The use of membrane-based systems as an alternative to conventional technology to separate gases is known for some applications. For example, commercial systems for oxygen/nitrogen separation are now available under the name Generon.RTM. from Dow Chemical, Midland, Mich. Membrane systems that can recover hydrogen are offered by Permea, Inc., a subsidiary of Monsanto; and by DuPont under the name Permasep.RTM.. Grace Membrane Systems, a subsidiary of W. R. Grace, sells systems that can separate carbon dioxide from methane, or hydrogen from a variety of gas mixtures. Membranes have found some applications in the oil and gas industry, in hydrogen sulfide reduction, or in treating gas streams containing large volumes of carbon dioxide, typically arising from EOR (enhanced oil recovery). References that describe this type of application are for example U.S. Pat. Nos. 4,597,777; 4,589,896; 4,130,403; and 4,428,776. These references employ synthetic membranes made from glassy polymers, which have good selectivity for polar gases over the hydrocarbon components of the mixture. A typical membrane that has been used commercially, for example, is a cellulose triacetate hollow fiber, available from Dow/Cynara, or polysulfone, available from Monsanto. Glassy polymers, such as cellulose diacetate, cellulose triacetate or polysulfone, are, however, relatively unselective for one hydrocarbon over another, and are unsuitable for separating methane or ethane from C.sub.3 or C.sub.3 + hydrocarbons.
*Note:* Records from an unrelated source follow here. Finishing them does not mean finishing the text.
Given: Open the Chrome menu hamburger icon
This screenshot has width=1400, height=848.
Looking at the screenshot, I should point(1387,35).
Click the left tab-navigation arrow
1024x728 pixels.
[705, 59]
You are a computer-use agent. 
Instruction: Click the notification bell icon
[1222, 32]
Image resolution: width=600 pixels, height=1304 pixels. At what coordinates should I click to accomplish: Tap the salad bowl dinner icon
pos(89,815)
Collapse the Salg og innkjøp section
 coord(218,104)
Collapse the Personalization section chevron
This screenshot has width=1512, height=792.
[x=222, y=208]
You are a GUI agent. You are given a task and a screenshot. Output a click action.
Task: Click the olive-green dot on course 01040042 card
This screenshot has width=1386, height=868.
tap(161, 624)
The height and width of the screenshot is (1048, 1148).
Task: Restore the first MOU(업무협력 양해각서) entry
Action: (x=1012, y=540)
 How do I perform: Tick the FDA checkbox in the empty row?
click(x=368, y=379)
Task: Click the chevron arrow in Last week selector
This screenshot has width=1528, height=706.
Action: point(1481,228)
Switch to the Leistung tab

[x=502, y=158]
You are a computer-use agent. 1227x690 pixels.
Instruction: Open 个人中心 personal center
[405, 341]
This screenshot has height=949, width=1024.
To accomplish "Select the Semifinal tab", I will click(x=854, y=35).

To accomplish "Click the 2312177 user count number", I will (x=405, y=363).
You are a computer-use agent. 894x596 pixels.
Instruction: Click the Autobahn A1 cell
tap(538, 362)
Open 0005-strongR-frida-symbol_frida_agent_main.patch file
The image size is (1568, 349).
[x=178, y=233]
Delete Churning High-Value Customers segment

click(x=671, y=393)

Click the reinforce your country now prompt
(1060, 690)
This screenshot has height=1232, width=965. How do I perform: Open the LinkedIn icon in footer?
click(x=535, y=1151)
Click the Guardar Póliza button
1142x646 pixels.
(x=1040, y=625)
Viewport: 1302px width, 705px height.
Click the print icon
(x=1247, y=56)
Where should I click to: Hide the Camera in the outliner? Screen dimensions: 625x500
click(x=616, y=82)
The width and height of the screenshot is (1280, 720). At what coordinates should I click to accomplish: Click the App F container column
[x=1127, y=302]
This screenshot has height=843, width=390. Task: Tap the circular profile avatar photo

In fact, these types of membrane often are more permeable to methane than to the C.sub.2 + hydrocarbons.
That rubbery membrane materials may be useful for performing some gas or vapor separations is known in the art, and is reflected in the patent literature. For example, U.S. Pat. No. 4,553,983 to Baker teaches a process for recovering organic vapors from air using rubbery membranes. Other references that mention the use of silicone rubber or other rubbery materials are for instance U.S. Pat. Nos. 4,230,463; 3,369,343; and 3,903,694.
The relatively high permeability of some rubbery polymers to hydrocarbon vapors has been reported in the literature. For example, a paper by G. E. Spangler, "Analysis of two membrane inlet systems on two potential trace vapor detectors", Amer. Lab., 7, (1975), 36, includes a graph of the permeability of silicone rubber to a large number of organic vapors. Similar data is available in an applications brochure for silicone rubber published by General Electric Company, and in a chapter by C. E. Rogers et al., "Separation by permeation through polymeric membranes", in Recent Developments in Separation Science, Vol. II, Chemical Rubber Co., Cleveland, OH, 1972. Silicone rubber membranes, however, although more permeable to ethane and the heavier hydrocarbons than to methane, are still relatively unselective. For example propane is only four times more permeable than methane. In general, this degree of selectivity is inadequate to treat natural gas, or similar, streams. It should be noted, also, that in all these references the permeability figures quoted are obtained from separate measurements on pure gas or vapor streams. As is known in the art, the ideal selectivity, expressed as a ratio of these permeabilities, is frequently not achieved with actual gas mixtures. This is because one or more constituents in the gas mixture may alter the membrane, for example by swelling, to such a degree that its properties are radically changed. Hence the behaviour of a membrane with samples of pure gases or vapors is not necessarily a reliable indicator of its behaviour in an actual separation system.
Thus, despite the theoretical knowledge described above, and the diverse teachings of the prior art as regards the use of membranes for gas separation, applicant believes there has not previously been a membrane-based process useful in separating methane from ethane and heavier hydrocarbon gases, and in recovery of propane and/or natural gas liquids (NGL) from natural or produced gas streams.